Peringatan-peringatan semacam itu menjadi lebih mendesak ketika dua minggu yang lalu, Gaza mengonfirmasi kasus polio pertamanya dalam 25 tahun, pada seorang anak laki-laki yang hampir berusia 1 tahun.

Dihadapi dengan pengusiran berkali-kali, puluhan ribu warga Gaza telah memadati diri ke dalam kamp-kamp dengan akses terbatas ke air dan sanitasi.
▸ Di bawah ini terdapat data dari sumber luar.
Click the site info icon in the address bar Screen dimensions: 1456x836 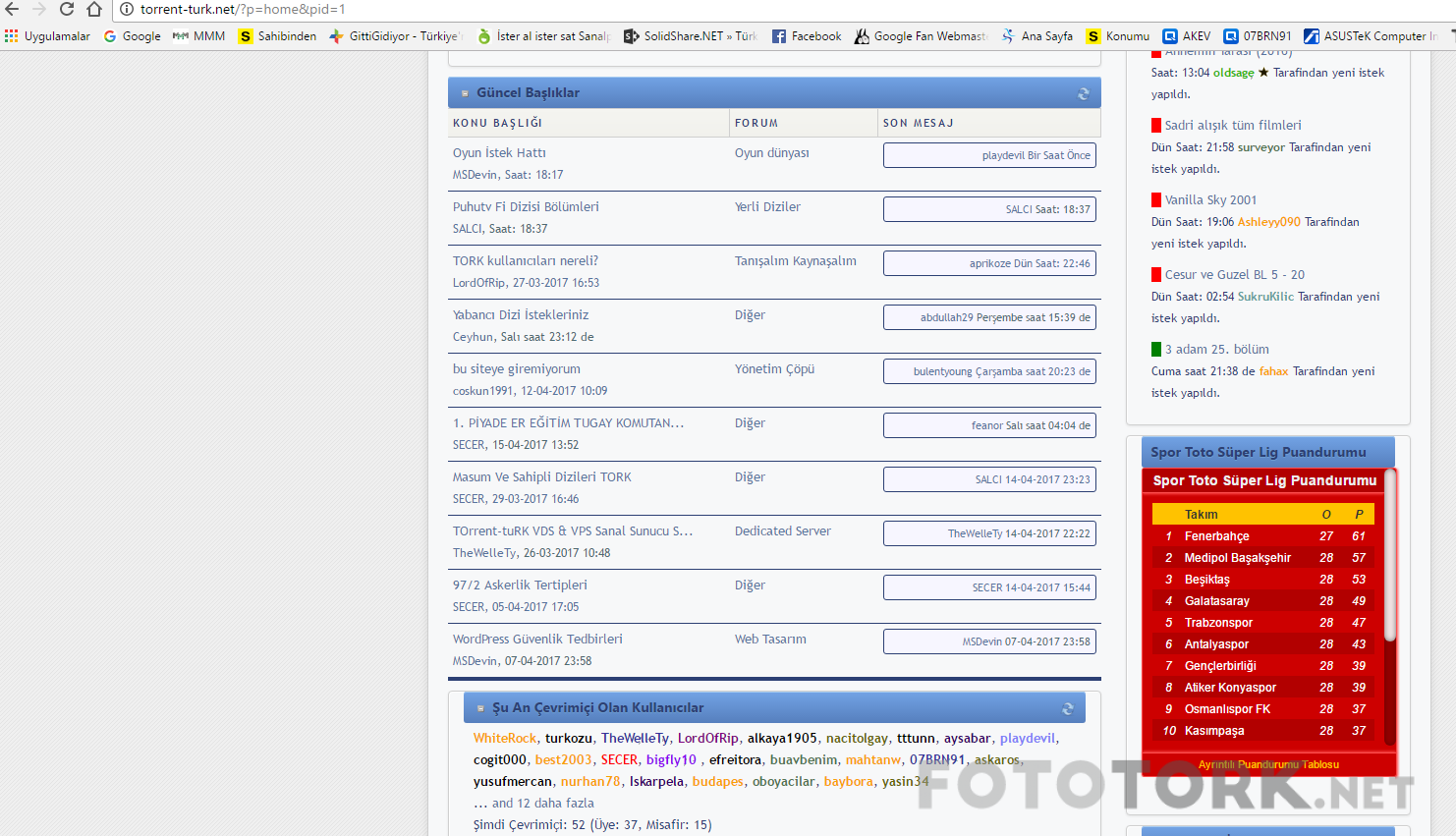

Akibatnya, sekitar 340.000 ton limbah padat telah terakumulasi di atau di sekitar area yang padat penduduk, menurut penilaian PBB.

Di kalangan beberapa orang Palestina di media sosial, ada sikap sinis terhadap kampanye vaksinasi, dengan bertanya-tanya apa gunanya menyelamatkan anak-anak Gaza dari penyakit tersebut selama pertempuran terus berlangsung.

Mr. Ghebreyesus menekankan bahwa tujuan terpenting adalah mencapai gencatan senjata, yang negosiasinya terus mengalami kebuntuan.

“Geda kemanusiaan disambut baik,” kata dia dalam sebuah pernyataan video online. “Namun pada akhirnya satu-satunya solusi untuk melindungi kesehatan anak-anak Gaza adalah gencatan senjata. Obat terbaik adalah perdamaian.”